Wonosobo, satumenitnews.com – Ancaman Tuberkulosis (TBC) yang masih mengintai masyarakat menuntut langkah antisipatif yang cepat dari otoritas kesehatan di wilayah Jawa Tengah. Merespons kondisi ini, tim medis menggelar deteksi dini penyakit menular tersebut secara intensif di Desa Maduretno, Kecamatan Kalikajar, Kabupaten Wonosobo, pada Rabu (17/6/2026).
Sebanyak 24 warga desa setempat turun langsung mengikuti serangkaian pemeriksaan kesehatan. Langkah ini bukan sekadar rutinitas medis, melainkan strategi terukur untuk memutus mata rantai penyebaran bakteri mikobakterium tuberkulosis di lingkungan padat penduduk eks-Karesidenan Kedu.

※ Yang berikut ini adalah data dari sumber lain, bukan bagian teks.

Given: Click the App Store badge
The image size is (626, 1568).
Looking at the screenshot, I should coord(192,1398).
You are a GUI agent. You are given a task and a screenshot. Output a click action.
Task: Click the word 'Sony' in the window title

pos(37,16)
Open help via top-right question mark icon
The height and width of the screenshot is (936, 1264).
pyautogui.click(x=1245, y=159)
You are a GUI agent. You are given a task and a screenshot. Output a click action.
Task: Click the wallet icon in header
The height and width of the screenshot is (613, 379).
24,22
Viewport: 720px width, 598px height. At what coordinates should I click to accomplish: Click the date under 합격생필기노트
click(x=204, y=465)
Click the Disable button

Pemerintah daerah menggerakkan berbagai unsur tenaga kesehatan guna menyukseskan program pengendalian penyakit paru ini. Tim gabungan tersebut melibatkan tenaga medis dari Puskesmas Kalikajar 1, lembaga MSI Kalikajar, Koordinator TB, Bidan Desa Maduretno, hingga kader kesehatan tingkat rukun tetangga.
Kolaborasi Lintas Sektor Tekan Laju Penularan
Selama proses skrining berlangsung, tim medis menerapkan metode pendataan dan observasi klinis secara ketat. Para peserta menjalani pemeriksaan detail untuk mengidentifikasi kemungkinan munculnya gejala awal maupun faktor risiko yang memicu infeksi TBC di lingkungan keluarga mereka.
Petugas kesehatan di lokasi menegaskan bahwa penanganan kasus TBC memerlukan akurasi data rekam medis dan kecepatan intervensi pengobatan.
“Melalui skrining komprehensif ini, kami menargetkan penanganan kasus TBC dapat dilakukan lebih cepat. Harapannya risiko penularan di tengah masyarakat dapat segera ditekan secara maksimal,” jelas perwakilan tim kesehatan Puskesmas Kalikajar 1 saat mendata peserta.
Masyarakat kini harus menunggu masa observasi sampel pasca-pemeriksaan. Rencananya, hasil pengujian diagnostik dari 24 warga yang mengikuti skrining tersebut baru akan diterbitkan secara resmi dalam tujuh hari pasca pelaksanaan kegiatan.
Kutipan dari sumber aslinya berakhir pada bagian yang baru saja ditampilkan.